The uncoupling protein (UCP) family has been suggested as a possible determinant affecting obesity risk given their function in the regulation of energy metabolism. In an effort to elucidate the effects of UCP family polymorphisms on obesity phenotypes, we genotyped 10 polymorphisms in UCP2 and UCP3 among overweight female subjects (n=458), and genetic effects on BMI and changes after a very low calorie diet (VLCD) were examined. Analyses of VLCD-induced changes among the subjects who had finished one month-weight control program (n=301) revealed that several polymorphisms in UCP2-3 gene cluster showed associations with changes of BMI and fat mass, however not of protein mass. One of the major haplotypes of UCP2-3 gene cluster, ht1 (GGCdelCGTACC), and UCP2-866G>A showed significant associations with VLCD-induced fat reduction (P=0.002 and 0.004; P(corr)=0.03 and 0.01, respectively), and these results suggested that UCP2-3 polymorphisms were important genetic factor for the VLCD-induced reduction of body fat mass.
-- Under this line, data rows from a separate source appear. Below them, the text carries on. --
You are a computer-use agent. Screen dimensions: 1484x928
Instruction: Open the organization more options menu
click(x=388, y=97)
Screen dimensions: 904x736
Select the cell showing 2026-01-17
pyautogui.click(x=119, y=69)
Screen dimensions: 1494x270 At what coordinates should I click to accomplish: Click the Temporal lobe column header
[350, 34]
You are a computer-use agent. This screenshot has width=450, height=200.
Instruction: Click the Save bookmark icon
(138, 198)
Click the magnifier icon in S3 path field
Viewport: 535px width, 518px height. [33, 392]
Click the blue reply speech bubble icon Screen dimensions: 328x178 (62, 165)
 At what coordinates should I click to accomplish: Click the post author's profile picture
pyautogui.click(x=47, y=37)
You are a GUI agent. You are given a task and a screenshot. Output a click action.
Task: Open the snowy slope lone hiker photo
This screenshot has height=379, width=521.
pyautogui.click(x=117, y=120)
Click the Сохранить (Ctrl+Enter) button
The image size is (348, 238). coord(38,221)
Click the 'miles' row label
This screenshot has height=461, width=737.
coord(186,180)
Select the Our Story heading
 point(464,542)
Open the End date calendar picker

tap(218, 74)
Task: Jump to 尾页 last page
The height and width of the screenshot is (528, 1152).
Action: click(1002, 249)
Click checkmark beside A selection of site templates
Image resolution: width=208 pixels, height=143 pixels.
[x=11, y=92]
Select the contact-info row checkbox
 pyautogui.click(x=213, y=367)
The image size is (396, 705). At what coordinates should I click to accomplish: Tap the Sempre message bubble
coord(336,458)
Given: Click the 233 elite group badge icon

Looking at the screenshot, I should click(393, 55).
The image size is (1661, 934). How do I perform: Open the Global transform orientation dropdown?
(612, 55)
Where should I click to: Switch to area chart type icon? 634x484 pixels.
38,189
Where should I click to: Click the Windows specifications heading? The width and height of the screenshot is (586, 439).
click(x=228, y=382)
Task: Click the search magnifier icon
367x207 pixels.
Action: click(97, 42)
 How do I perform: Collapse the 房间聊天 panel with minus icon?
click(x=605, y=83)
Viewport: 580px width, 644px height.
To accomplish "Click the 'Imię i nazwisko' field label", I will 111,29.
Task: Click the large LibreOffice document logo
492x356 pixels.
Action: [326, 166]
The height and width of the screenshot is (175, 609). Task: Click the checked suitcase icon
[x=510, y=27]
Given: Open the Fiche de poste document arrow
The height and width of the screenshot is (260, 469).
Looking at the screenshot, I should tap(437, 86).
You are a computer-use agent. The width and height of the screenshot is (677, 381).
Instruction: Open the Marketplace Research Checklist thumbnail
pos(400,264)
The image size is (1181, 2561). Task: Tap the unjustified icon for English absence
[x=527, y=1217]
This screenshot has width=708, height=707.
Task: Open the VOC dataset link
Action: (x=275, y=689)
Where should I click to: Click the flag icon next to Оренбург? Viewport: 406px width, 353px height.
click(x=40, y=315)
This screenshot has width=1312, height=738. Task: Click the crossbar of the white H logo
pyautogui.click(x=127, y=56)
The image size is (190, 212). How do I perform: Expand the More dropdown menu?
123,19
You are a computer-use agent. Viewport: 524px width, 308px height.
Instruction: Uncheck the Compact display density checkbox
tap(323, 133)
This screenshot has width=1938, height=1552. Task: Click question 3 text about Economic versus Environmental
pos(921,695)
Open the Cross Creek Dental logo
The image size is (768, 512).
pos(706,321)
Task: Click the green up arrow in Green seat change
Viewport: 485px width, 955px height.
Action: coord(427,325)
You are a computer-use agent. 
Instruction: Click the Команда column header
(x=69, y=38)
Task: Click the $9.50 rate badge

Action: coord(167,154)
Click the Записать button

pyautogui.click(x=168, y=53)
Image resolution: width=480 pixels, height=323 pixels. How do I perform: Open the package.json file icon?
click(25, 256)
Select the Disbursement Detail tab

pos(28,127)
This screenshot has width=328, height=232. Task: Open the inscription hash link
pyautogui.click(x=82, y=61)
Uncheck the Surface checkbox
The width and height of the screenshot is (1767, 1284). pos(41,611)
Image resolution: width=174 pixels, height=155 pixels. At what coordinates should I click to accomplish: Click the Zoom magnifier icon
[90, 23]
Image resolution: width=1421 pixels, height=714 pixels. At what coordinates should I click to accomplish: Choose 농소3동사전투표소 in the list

鉴于解偶联蛋白(UCP)家族在能量代谢调节中的作用,它们被认为是影响肥胖风险的一个可能决定因素。为了阐明UCP家族多态性对肥胖表型的影响,我们对458名超重女性受试者的UCP2和UCP3基因中的10个多态性进行了基因分型,并研究了其对体重指数(BMI)以及极低热量饮食(VLCD)后变化的遗传效应。对完成了一个月体重控制计划的301名受试者中VLCD诱导变化的分析显示,UCP2 - 3基因簇中的几个多态性与BMI和脂肪量的变化相关,但与蛋白质量无关。UCP2 - 3基因簇的主要单倍型之一ht1(GGCdelCGTACC)以及UCP2 - 866G>A与VLCD诱导的脂肪减少显著相关(P = 0.002和0.004;校正P值分别为0.03和0.01),这些结果表明UCP2 - 3多态性是VLCD诱导身体脂肪量减少的重要遗传因素。